Muss die Kirche mehr Mut zum Risiko haben?
Es ist schon wichtig, dass es beständige Institutionen gibt in dieser Zeit. Das sagt auch unser Kirchentagspräsident Thomas de Maizière. Ein Grundgerüst ist wichtig. Aber man kann auch neue Wege gehen innerhalb dieses Gerüsts, ohne es gleich zu erschüttern.
Dafür hat de Maizière einfach mal direkt vor dem Kirchentag die Generation Z erschüttert mit seinem „Zeit“-Interview. Ihre „Anspruchshaltung“ gehe ihm „gegen den Strich“. Sie selbst sind Teil dieser Generation. Haben Sie sich gemeint gefühlt?

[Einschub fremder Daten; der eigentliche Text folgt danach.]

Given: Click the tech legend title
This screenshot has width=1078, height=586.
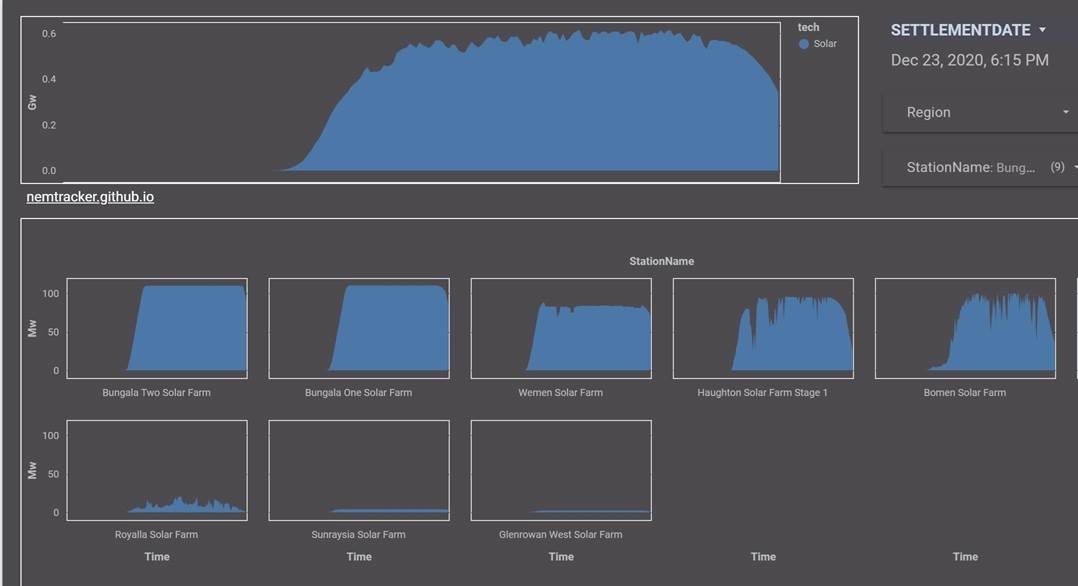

Dass sich Menschen, wie er es beschreibt, um 22 Uhr Champagner nach Hause ins Homeoffice bestellen und dafür den Lieferando-Fahrer buckeln lassen, entspricht, glaube ich, nicht wirklich der Lebensrealität. Ich weiß gar nicht, ob das überhaupt geht. Im ländlichen Raum, wo ich herkomme, ist das gefühlt die absurdeste Vorstellung (lacht). Das war zu plakativ, aber ich verstehe den Grundgedanken, den er ausdrücken wollte. Es geht darum, wie wir miteinander umgehen in der Gesellschaft, auch wenn das keine Frage nur der jungen Generation ist. Es geht um gegenseitige Wertschätzung, auch beim Thema Bezahlung. Da muss sich im Übrigen auch seine Partei (CDU, d. Red.) sehr selbstkritisch hinterfragen.
Haben Sie mit de Maizière darüber gesprochen?
Ich habe ihm sofort geschrieben, als ich das Interview gelesen habe. Was unser Verhältnis auszeichnet, ist, dass wir immer ehrlich miteinander reden. Wir haben darüber gesprochen, werden auch weiter darüber sprechen, weil es eine Frage der Wertschätzung ist. Ich habe ihn anders kennengelernt, nämlich nicht bevormundend und altklug, sondern offen und einbindend. Deshalb fand ich das Interview auch in Teilen enttäuschend. Aber es gibt nichts, was man nicht mit ihm besprechen kann.
Eine letzte Frage noch: Wie dürfen wir Sie denn jetzt nennen? Sind Sie mit dem Attribut „politische Influencerin“, das man Ihnen mal verpasst hat, noch einverstanden?
Ich weiß selbst nicht, wie man mich richtig beschreibt (lacht). Vielleicht ist es daher die beste Bezeichnung. Ich habe selbst noch keine andere für mich gefunden.